# Sentiment Analysis and Classification Of Pakistan's General Elections 2018

This script scrapes <b>100+</b> tweets regarding Pakistan's Election 2018 from [Twitter](https://twitter.com/search?q=%23PakistanElections2018&src=typd) and performs Sentiment Analysis.

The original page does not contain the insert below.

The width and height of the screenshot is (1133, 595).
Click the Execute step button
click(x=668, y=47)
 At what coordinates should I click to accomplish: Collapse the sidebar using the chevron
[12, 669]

Following are the steps we took to take this project to reality:
  - Generated dataset by scraping Twitter data using Selenium WebDriver
  - Preprocessed the tweets by cleansing them and removing extraneous information for our sentiment analysis model 
  - Used Bag of Words algorithm to count the frequency of words people used while presenting their opinion in tweets.
  - Used Classifier to see the dominant opinion of the audience regarding the results of elections.

In [2]:
# enable intellisense in jupyter notebook
%config IPCompleter.greedy=True

In [3]:
from selenium import webdriver
from parsel import Selector
from textblob import TextBlob
import collections
import nltk
import re
from nltk.tokenize import WordPunctTokenizer,word_tokenize
from nltk.stem import PorterStemmer
ps = PorterStemmer()
#total tweets
total_tweets=[]

# Scraping Tweets from Twitter

In [5]:
try:
    driver = webdriver.Chrome()


    # search the twitter with hashtag (#PakistanElections2018)
    driver.get("https://twitter.com/search?q=%23PakistanElections2018&src=typd")

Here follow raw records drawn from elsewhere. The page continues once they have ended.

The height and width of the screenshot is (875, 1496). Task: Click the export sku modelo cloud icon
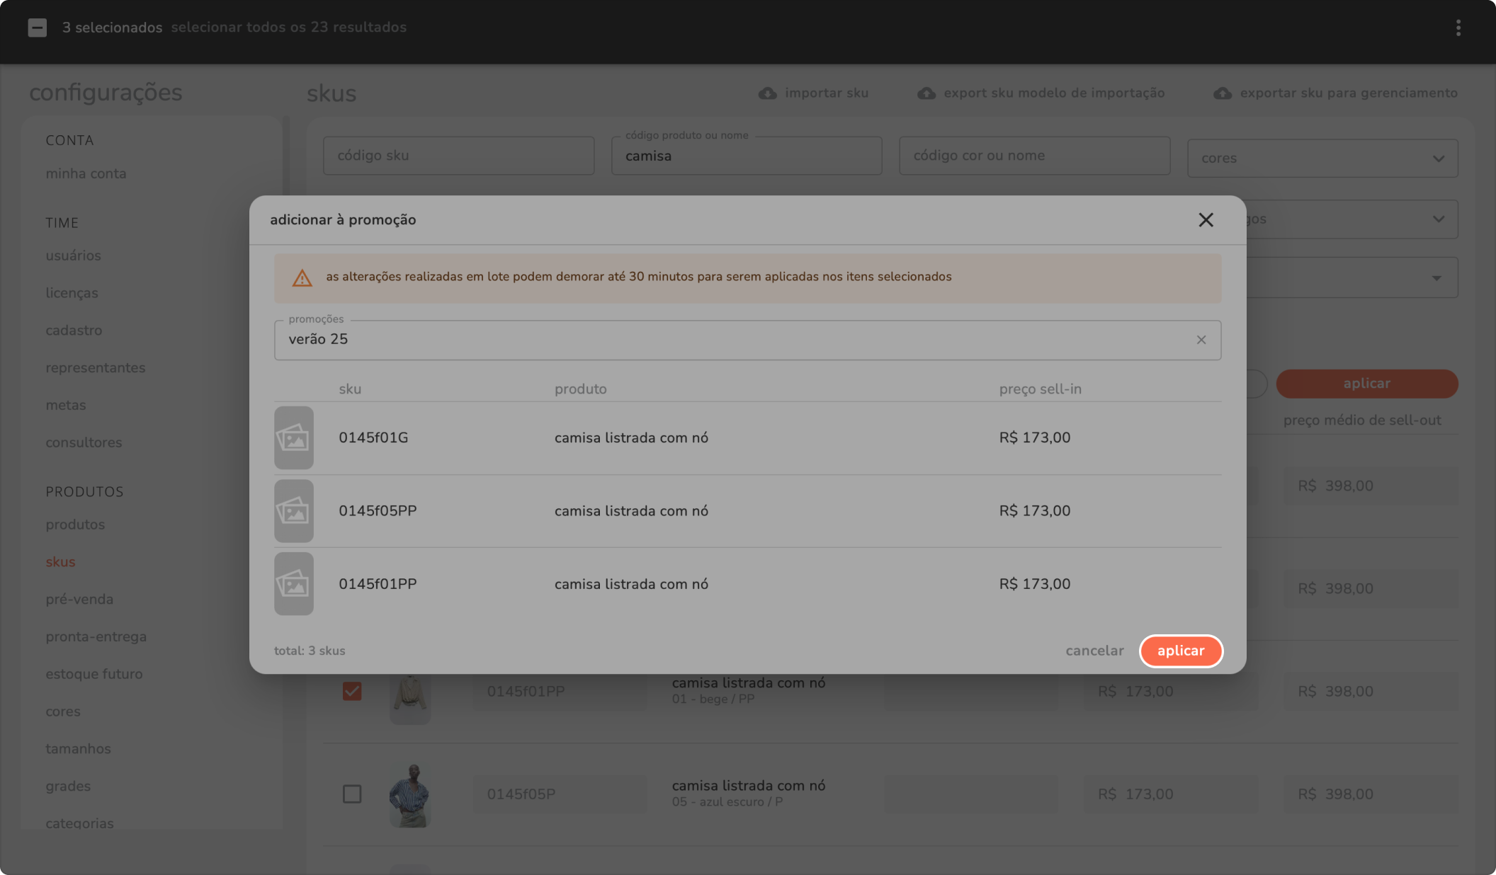click(926, 93)
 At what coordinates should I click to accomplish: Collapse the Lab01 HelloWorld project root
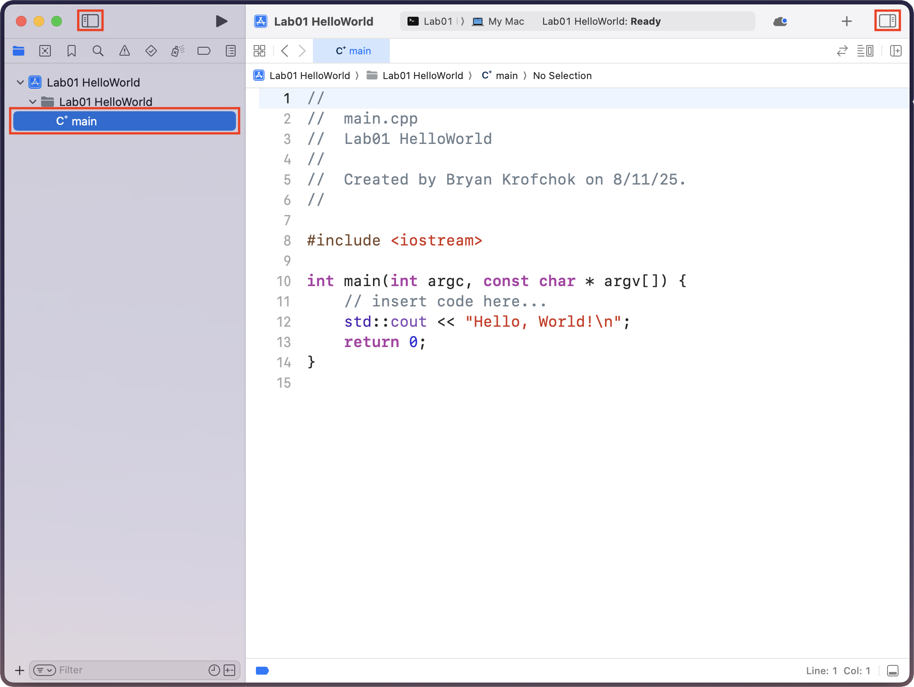pyautogui.click(x=20, y=83)
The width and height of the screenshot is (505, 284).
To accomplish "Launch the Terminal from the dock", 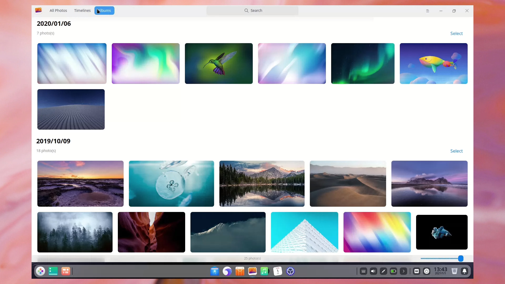I will (53, 271).
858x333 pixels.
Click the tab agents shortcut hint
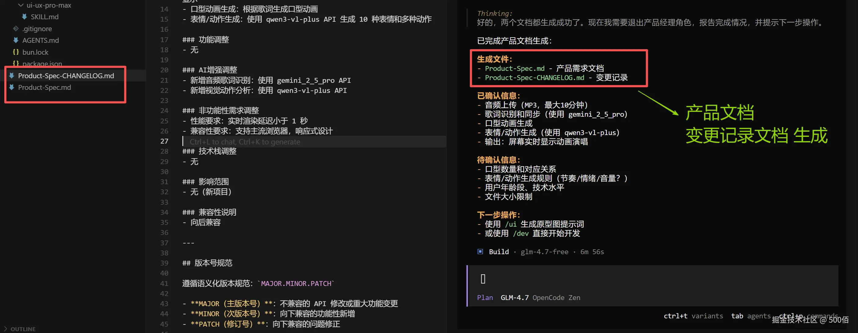pos(751,316)
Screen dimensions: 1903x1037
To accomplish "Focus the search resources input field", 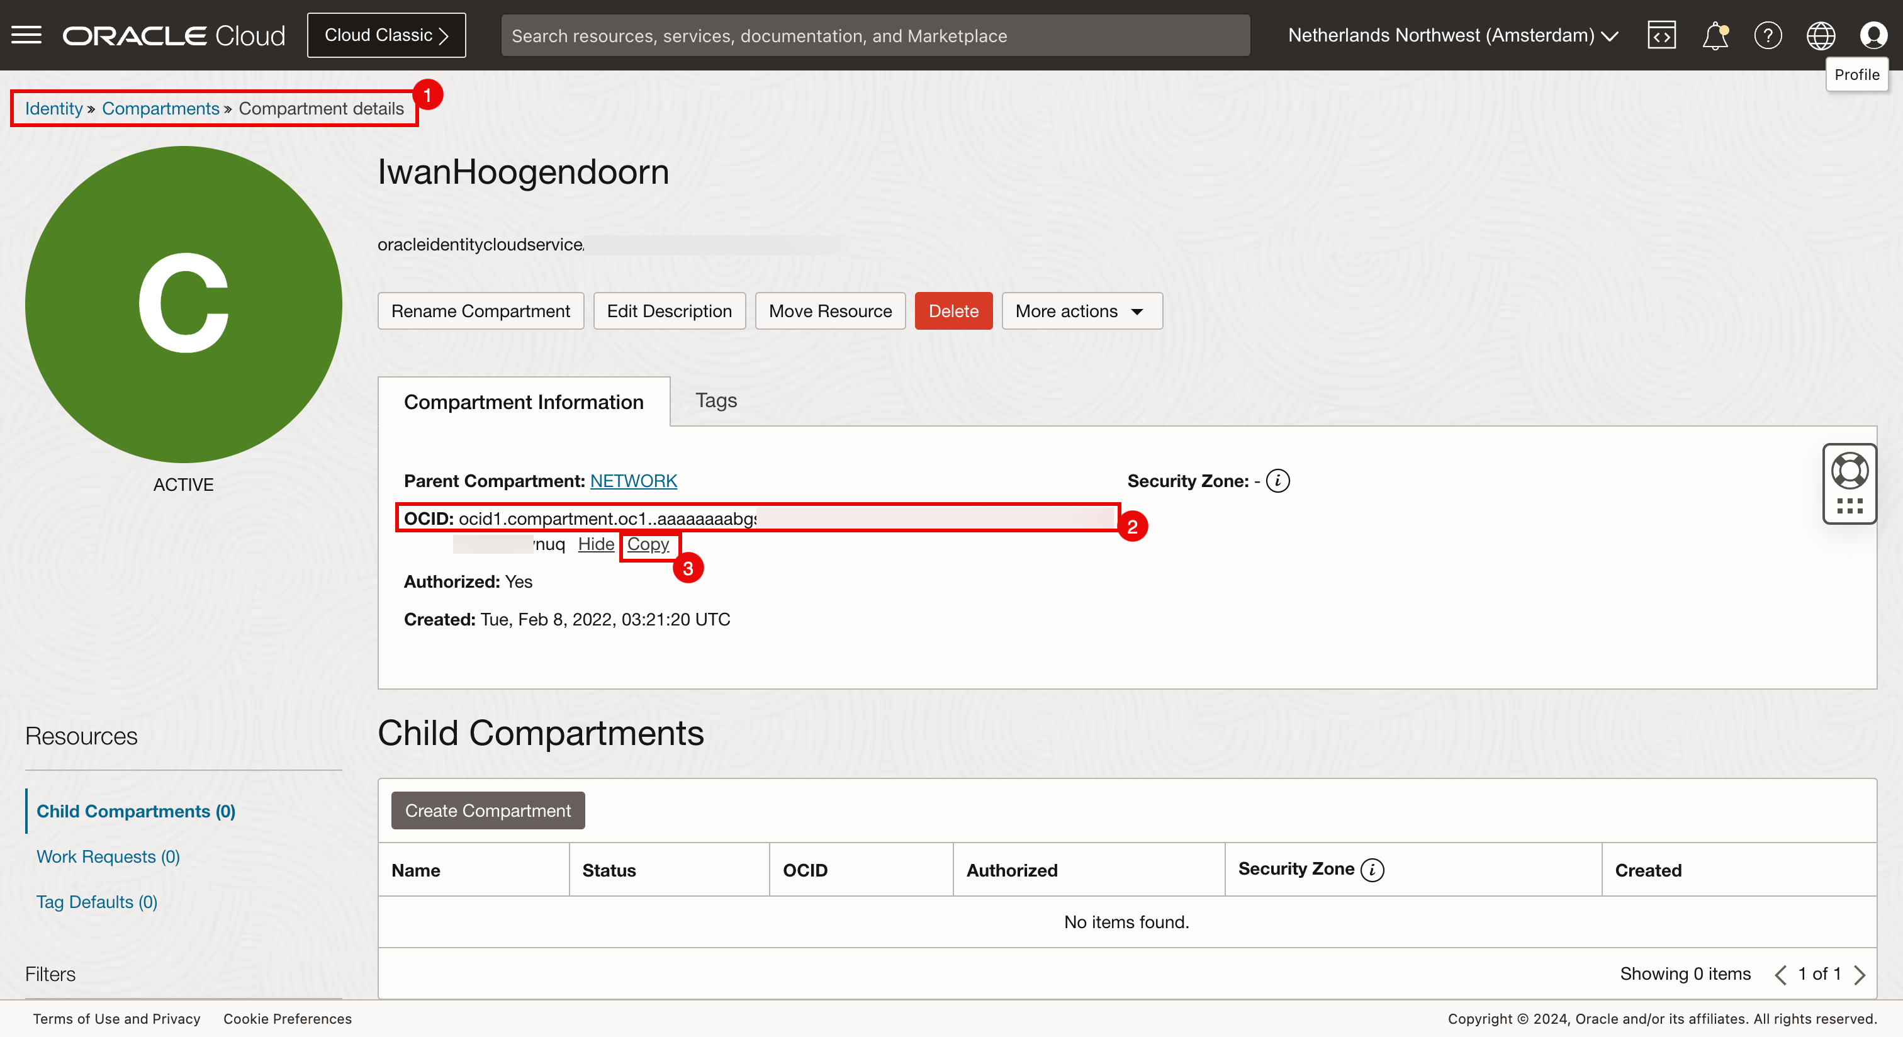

    # parse the page html through parser
    sel = Selector(driver.page_source)


    # scroll to end of page multiple times to load more tweets
    for i in range(30):
        from selenium.webdriver.common.keys import Keys
        import time
        htmlElement = driver.find_element_by_tag_name("html")
        htmlElement.send_keys(Keys.END)
        time.sleep(3)
except Exception as e:
    print(e)

In [6]:
# extract the <p> tags containing tweets
sel = Selector(driver.page_source)
elems=sel.xpath("//*[@class='TweetTextSize  js-tweet-text tweet-text']").extract()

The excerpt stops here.